(PROVIDED ENTRIES begins)

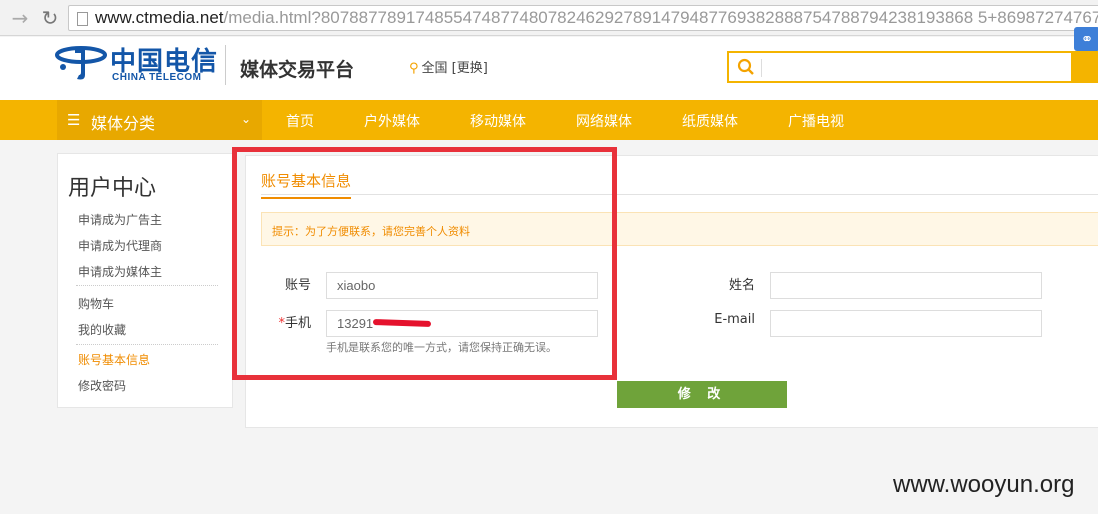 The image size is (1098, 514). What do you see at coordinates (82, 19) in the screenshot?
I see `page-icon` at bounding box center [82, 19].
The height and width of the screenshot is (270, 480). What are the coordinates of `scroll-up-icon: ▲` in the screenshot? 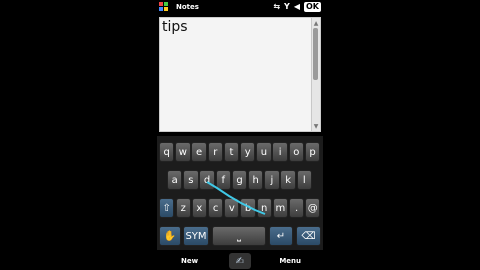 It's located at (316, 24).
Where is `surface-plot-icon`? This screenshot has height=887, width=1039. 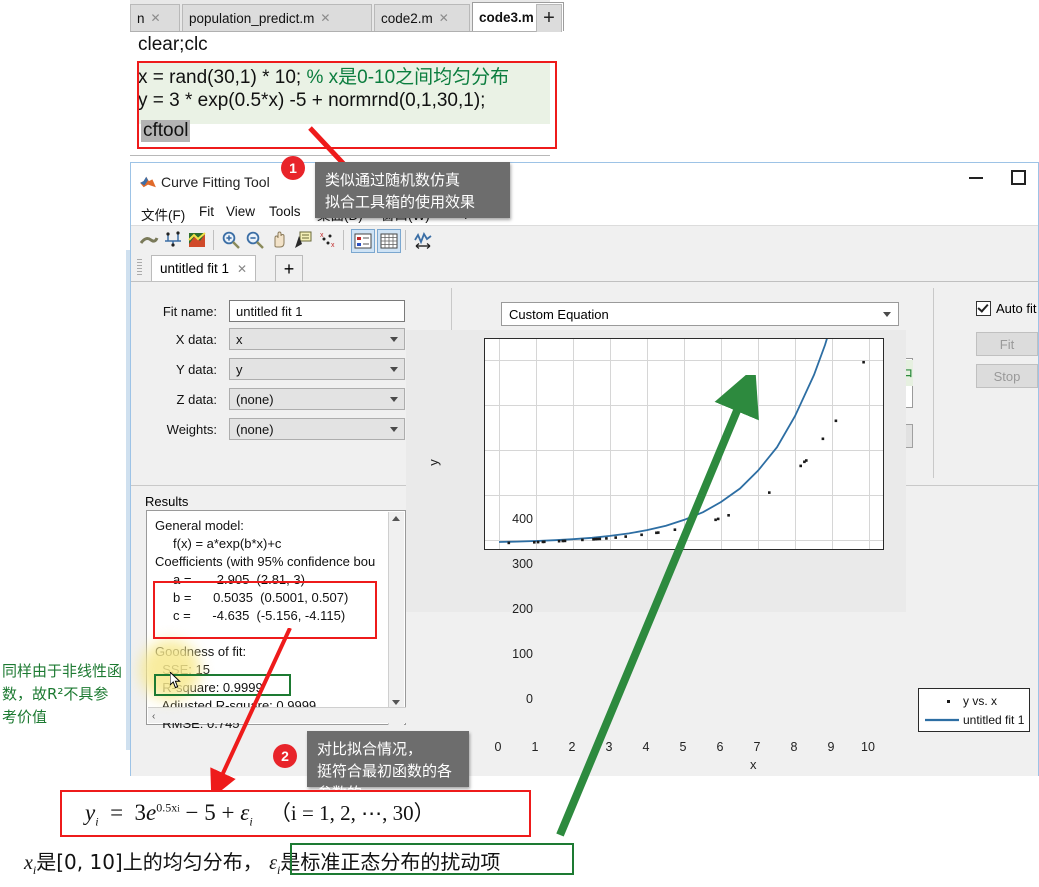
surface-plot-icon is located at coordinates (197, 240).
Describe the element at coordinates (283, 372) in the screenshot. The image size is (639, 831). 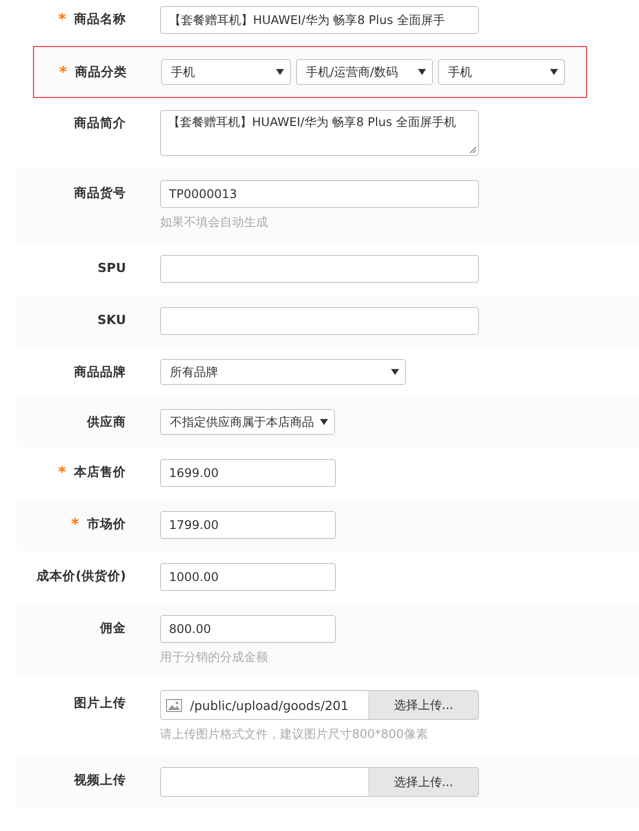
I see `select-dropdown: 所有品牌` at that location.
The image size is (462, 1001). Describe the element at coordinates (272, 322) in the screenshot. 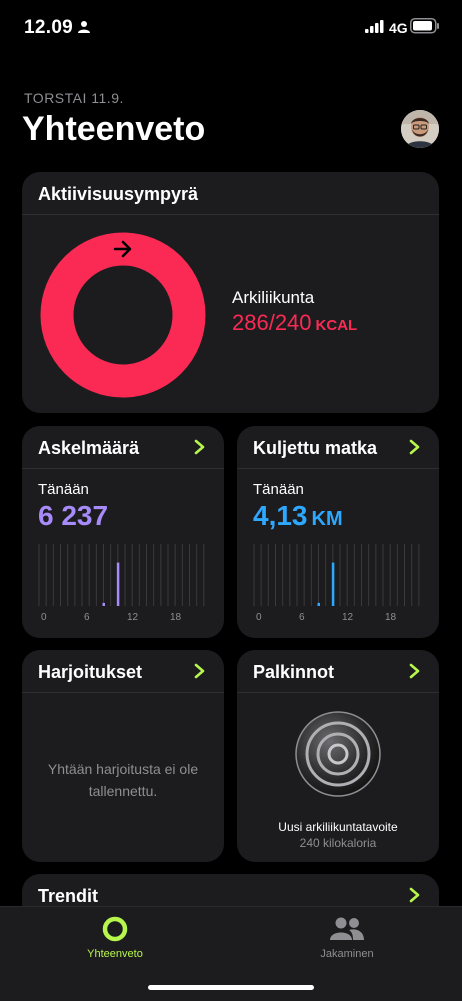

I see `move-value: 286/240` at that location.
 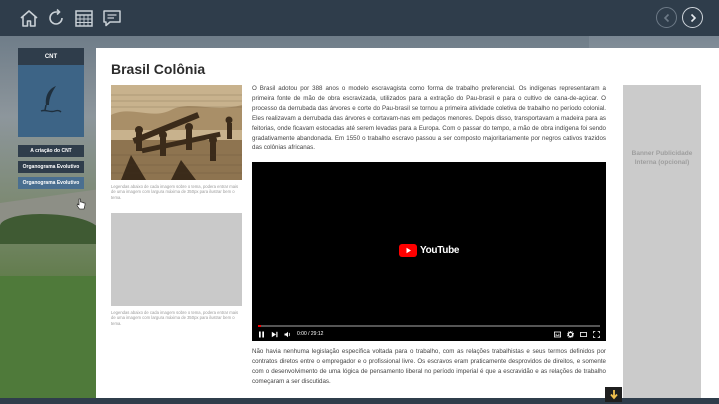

(PROVIDED ENTRIES ends)

Rewrite the lines from the one containing "Describe the element at coordinates (283, 372)" through the end of the records, putting "capture" in place of "screenshot" and changing nothing else. Omit the pictures.

**ANSWER BELOW**
Describe the element at coordinates (283, 372) in the capture. The image size is (639, 831). 
I see `select-dropdown: 所有品牌` at that location.
The image size is (462, 1001). Describe the element at coordinates (272, 322) in the capture. 

I see `move-value: 286/240` at that location.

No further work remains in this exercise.